Pronto! A Marisa morta se
transformava ali num símbolo. E o ex-presidente não hesitou em usar o cadáver
como arma: “Na verdade, Marisa morreu triste. Porque a canalhice que fizeram
com ela… E a imbecilidade e a maldade que fizeram com ela… Eu vou dedicar… Eu
tenho 71 anos, não sei quando Deus me levará, acho que vou viver muito porque
eu quero provar que os facínoras que levantaram leviandade com a Marisa tenham,
um dia, a humildade de pedir desculpas a ela”.
A fala do bispo
O discurso de Lula foi o “grande momento” de um ato religioso oficiado por dom Angélico Bernardino, bispo emérito de Blumenau (SC) e conhecido padre de passeata. Aliás, antes mesmo que Lula enveredasse para a política, foi o homem de batina quem disparou: “A Marisa Letícia foi uma guerreira na luta a favor da classe trabalhadora. Atentem para as reformas trabalhistas que sejam contra os trabalhadores; a reforma da Previdência, contra pobres e assalariados. É preciso que estejamos atentos”.
Não se contentou. Para ele, a
crise econômica “é falsamente atribuída à administração dos dois últimos
governos”. Por “dois últimos”, entenda-se, está se referindo às gestões Lula e
Dilma.
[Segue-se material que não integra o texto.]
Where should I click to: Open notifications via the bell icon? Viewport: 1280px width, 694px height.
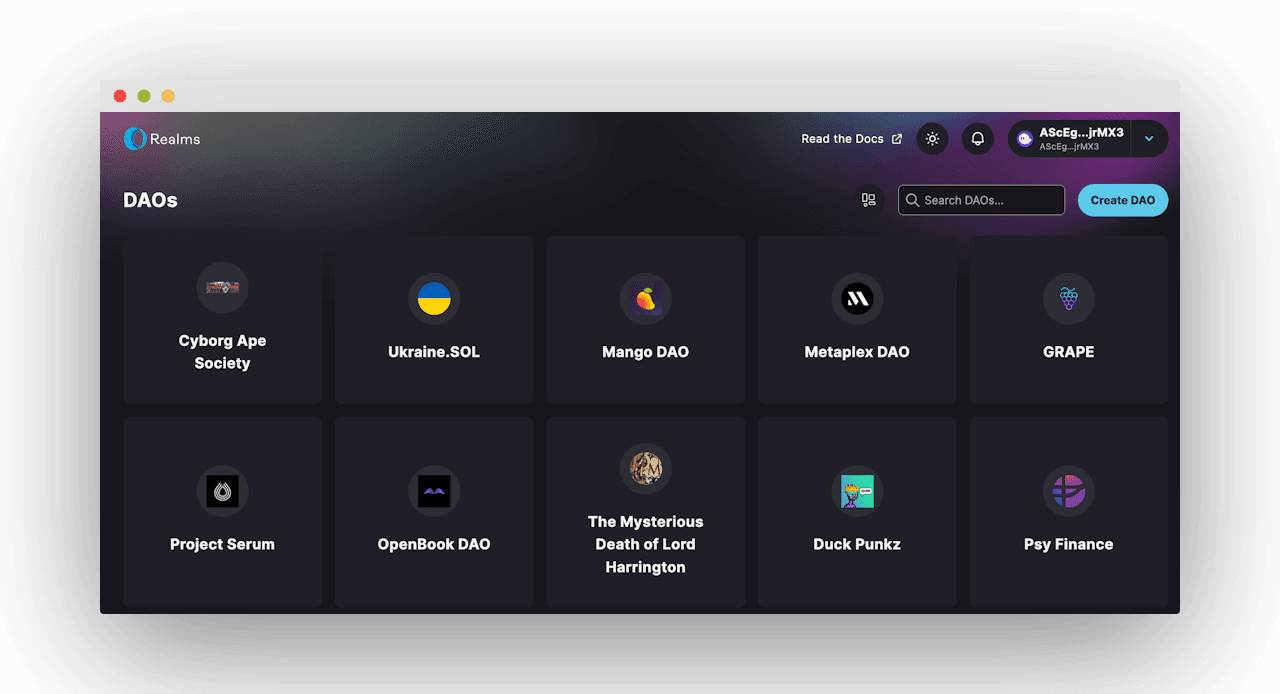tap(977, 138)
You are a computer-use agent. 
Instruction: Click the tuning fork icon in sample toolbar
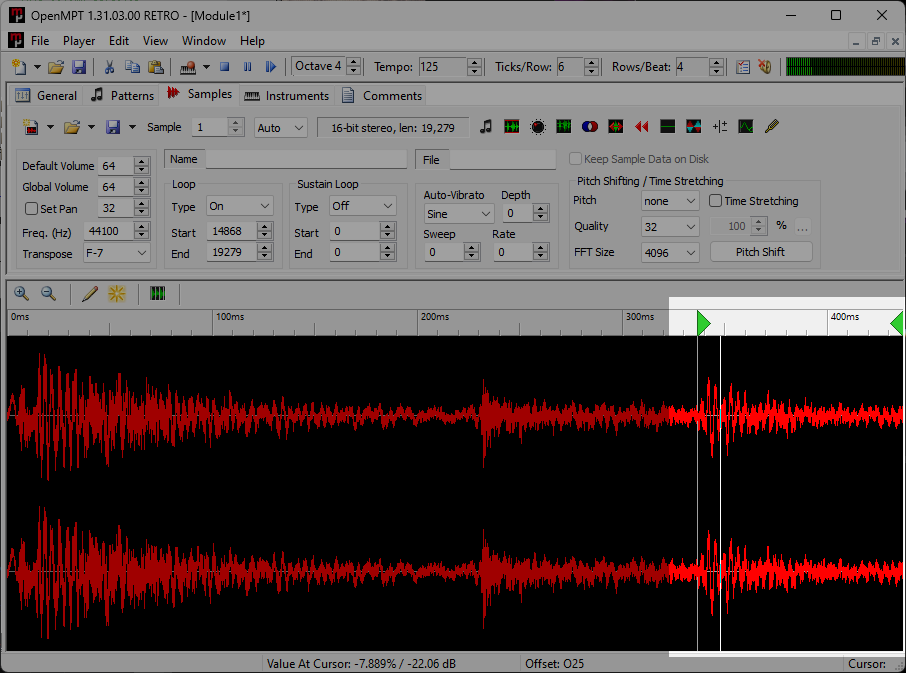[x=771, y=127]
Para o bispo, o responsável deve ser, sei lá, FHC!
Vamos ver o que vem por aí.
Pudor, já deu para perceber, não haverá. Nem medida.
E noto algo curioso:
reuniam-se, em perfeita comunhão, os esquerdistas ideológicos, os sindicalistas
e a Igreja Católica dos vermelhos. A exemplo do que se via nos primeiros anos
de existência do PT.
Lula fazia uma aparente
exumação do passado para usar Marisa como instrumento de lutas futuras.